5.10. Sets

A set is an unordered collection of unique items. Adding a value that is already present has no effect; iteration yields each value exactly once. Sets are the right tool when membership and de-duplication matter, and ordering does not.

5.10.1. Creating a set

Use curly braces for a non-empty set, or set() for an empty one:

colours = {"red", "green", "blue"}
empty = set()

The braces look like a dict literal; {} on its own is an empty dict, not an empty set – one of Python’s historical accidents. Use set() for the empty case.

set() also builds a set from any iterable, which is the standard way to drop duplicates from a sequence:

nums = [1, 2, 2, 3, 1, 4]
unique = set(nums)
print(unique)

Output:

{1, 2, 3, 4}

The print order may vary – sets do not promise to iterate in any particular order.

5.10.2. Set vs dict

Sets and dicts both store unique items in a hash table. What each item carries with it is the difference:

  • A dict stores key-value pairs. Looking up a key returns its value.

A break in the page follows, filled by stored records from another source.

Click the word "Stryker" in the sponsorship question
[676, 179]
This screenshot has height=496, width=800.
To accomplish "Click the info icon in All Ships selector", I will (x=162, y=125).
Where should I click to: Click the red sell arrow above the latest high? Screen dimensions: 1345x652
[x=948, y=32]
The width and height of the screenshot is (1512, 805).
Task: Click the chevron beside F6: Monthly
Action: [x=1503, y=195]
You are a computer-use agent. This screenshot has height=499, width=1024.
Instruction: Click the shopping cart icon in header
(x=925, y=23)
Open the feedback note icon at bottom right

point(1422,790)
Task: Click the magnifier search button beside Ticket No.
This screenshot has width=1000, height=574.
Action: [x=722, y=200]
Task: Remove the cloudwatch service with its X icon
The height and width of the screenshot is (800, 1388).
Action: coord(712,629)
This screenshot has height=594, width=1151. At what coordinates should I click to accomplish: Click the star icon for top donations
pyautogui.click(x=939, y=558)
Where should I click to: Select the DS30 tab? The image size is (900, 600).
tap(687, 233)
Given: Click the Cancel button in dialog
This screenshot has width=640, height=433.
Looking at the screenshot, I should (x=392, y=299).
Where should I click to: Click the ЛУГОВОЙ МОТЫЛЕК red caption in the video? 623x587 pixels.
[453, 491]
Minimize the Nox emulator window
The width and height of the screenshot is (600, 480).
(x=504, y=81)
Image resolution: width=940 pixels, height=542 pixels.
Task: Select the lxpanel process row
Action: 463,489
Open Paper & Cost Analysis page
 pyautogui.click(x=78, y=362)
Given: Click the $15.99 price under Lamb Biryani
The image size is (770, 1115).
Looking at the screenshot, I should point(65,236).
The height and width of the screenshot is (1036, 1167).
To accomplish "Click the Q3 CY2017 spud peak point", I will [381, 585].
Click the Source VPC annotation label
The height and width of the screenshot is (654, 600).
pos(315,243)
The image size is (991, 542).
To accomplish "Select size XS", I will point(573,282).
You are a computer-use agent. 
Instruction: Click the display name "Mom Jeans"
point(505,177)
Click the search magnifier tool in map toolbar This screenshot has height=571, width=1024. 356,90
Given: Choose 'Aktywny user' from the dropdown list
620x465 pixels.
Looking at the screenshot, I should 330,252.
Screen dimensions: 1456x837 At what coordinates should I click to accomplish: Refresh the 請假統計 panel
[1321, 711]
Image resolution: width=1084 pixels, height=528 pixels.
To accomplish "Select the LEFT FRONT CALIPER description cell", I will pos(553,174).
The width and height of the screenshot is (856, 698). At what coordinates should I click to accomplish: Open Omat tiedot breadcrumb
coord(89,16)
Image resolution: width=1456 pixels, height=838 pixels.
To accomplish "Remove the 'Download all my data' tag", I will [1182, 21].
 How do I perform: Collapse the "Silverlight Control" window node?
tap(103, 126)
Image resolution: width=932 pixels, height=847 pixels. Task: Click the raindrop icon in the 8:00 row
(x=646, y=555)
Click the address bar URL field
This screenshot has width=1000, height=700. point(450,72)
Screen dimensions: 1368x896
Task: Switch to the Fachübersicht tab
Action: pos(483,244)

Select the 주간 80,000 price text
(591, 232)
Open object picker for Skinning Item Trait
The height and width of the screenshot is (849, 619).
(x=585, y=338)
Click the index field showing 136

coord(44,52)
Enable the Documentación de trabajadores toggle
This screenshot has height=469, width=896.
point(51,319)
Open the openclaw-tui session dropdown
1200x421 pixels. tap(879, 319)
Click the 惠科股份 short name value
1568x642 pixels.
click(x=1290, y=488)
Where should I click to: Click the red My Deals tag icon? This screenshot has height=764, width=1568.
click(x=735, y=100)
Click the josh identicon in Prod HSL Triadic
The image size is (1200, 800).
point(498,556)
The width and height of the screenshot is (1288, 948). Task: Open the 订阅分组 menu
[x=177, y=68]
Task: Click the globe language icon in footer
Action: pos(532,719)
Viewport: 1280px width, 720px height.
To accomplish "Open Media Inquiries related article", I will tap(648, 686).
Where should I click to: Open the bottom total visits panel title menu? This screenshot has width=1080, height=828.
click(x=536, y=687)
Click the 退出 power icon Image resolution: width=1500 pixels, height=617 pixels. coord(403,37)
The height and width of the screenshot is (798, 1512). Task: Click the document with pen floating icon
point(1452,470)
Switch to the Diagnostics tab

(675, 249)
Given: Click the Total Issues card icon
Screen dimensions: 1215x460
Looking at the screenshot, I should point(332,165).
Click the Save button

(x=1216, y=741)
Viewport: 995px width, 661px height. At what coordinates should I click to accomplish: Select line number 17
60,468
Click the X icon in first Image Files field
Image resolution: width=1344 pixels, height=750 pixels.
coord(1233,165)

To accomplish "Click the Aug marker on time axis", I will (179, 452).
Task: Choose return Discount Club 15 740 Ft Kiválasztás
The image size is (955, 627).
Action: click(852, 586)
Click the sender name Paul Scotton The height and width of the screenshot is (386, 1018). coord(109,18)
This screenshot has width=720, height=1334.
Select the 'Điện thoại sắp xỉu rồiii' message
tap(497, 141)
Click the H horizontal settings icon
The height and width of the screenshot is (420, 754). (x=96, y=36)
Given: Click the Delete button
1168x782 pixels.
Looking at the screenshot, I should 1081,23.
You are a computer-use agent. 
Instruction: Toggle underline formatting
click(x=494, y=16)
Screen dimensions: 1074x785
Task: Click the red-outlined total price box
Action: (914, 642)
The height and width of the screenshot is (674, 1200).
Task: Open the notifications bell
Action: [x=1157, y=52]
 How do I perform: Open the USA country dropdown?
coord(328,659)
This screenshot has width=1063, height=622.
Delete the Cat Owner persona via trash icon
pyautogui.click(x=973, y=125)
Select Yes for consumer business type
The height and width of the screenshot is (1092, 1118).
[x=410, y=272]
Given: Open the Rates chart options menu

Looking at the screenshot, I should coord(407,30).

  • A set stores just the items. Looking up an item tells you whether it is there.

The choice between the two is about whether the value alongside each item means anything:

  • Reach for a set when no value belongs next to each item – you only care whether the item is present, or you are combining groups of unique items with union / intersection.

  • Reach for a dict when each item is paired with data the lookup is meant to retrieve – a config map, a cache, a counter keyed by name.

The two types share a lot of surface syntax, which is where most of the confusion comes from. The differences in one block:

set

dict

holds

unique items

unique keys, each with a value

populated literal

{1, 2, 3}

{"a": 1, "b": 2}

empty literal

set()

{}

membership test

x in s

k in d (keys only)

fetch a value

n/a

d[k]

add an item

s.add(x)

d[k] = v

iterate

yields items

yields keys (use d.items() for pairs)

The asymmetry between the populated and empty literals is the gotcha worth calling out:

  • Braces with items in them{1, 2, 3} – are a set literal; braces with key-value pairs{"a": 1} – are a dict literal. The parser tells them apart by what is inside.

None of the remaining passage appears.